Os Correios enfrentam um dos momentos mais delicados de sua história financeira. A estatal registrou um prejuízo de R$ 3,16 bilhões no primeiro trimestre de 2026, resultado que representa quase o dobro das perdas registradas no mesmo período de 2025, quando o déficit foi de R$ 1,7 bilhão.
Os números acendem um alerta sobre a situação econômica da empresa, que já havia encerrado 2025 com um prejuízo recorde de aproximadamente R$ 8,5 bilhões. O novo balanço demonstra que os desafios financeiros continuam crescendo e pressionando as contas da estatal.
📉 O que provocou o aumento do prejuízo?
Entre os principais fatores apontados para o resultado negativo está a reinclusão de uma provisão de R$ 1,06 bilhão relacionada a processos trabalhistas. A medida ocorreu após questionamentos feitos por órgãos de controle, como o Tribunal de Contas da União (TCU) e a Controladoria-Geral da União (CGU).
Além disso, os Correios registraram queda em receitas importantes. Houve redução no volume de encomendas e também nas postagens internacionais, setores que tradicionalmente ajudam a sustentar o faturamento da empresa.
Outro fator que agravou a situação foi o aumento das despesas financeiras.

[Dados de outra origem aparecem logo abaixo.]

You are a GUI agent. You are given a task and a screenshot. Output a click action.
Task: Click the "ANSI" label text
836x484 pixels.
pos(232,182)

Em apenas um ano, esses custos saltaram de R$ 283 milhões para R$ 985 milhões, pressionando ainda mais o caixa da estatal.

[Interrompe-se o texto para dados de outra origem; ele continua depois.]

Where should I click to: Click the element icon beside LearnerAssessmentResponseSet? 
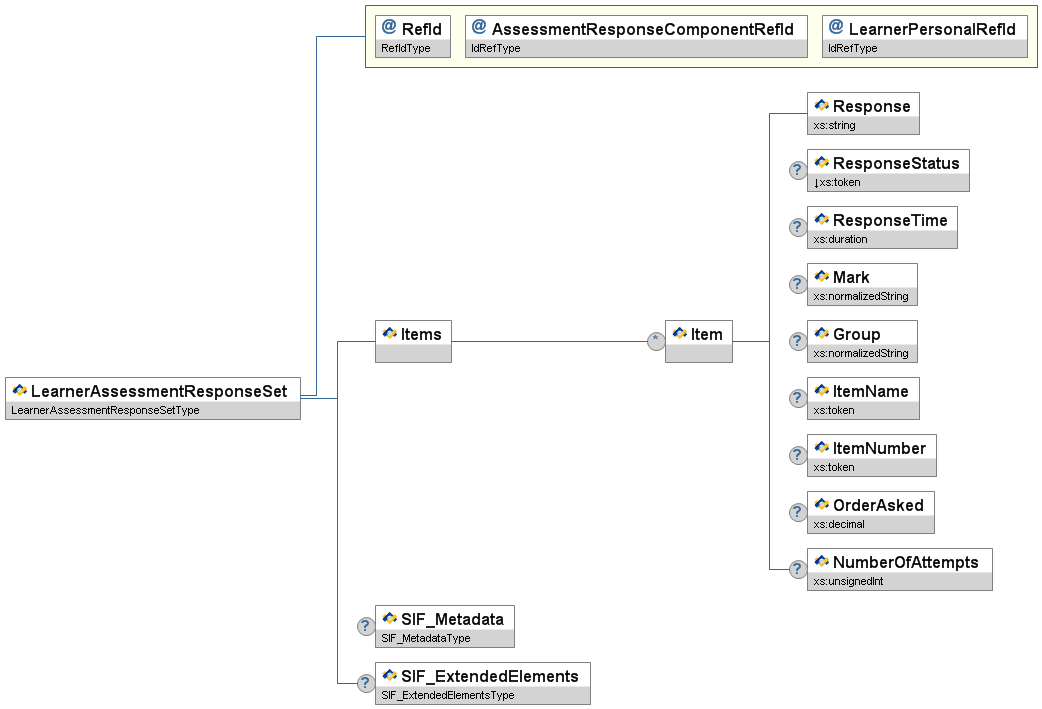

💰 Empréstimo bilionário para tentar recuperar as contas
Diante do cenário preocupante, a atual gestão, comandada por Emmanoel Rondon, trabalha em medidas para reorganizar as finanças da empresa. Entre elas está a busca por um empréstimo de aproximadamente R$ 12 bilhões, que conta com garantia da União.
A expectativa é que os recursos auxiliem na reestruturação financeira e na manutenção das operações da empresa enquanto são implementadas medidas de recuperação.
🇧🇷 Empresa estratégica para o país
Mesmo enfrentando dificuldades, os Correios continuam desempenhando papel fundamental na logística nacional, especialmente em regiões onde empresas privadas possuem menor presença. A estatal realiza milhões de entregas anualmente e mantém uma ampla rede de atendimento em todo o território brasileiro.
No entanto, o crescimento dos prejuízos reforça a necessidade de soluções que garantam sustentabilidade financeira sem comprometer a prestação dos serviços à população.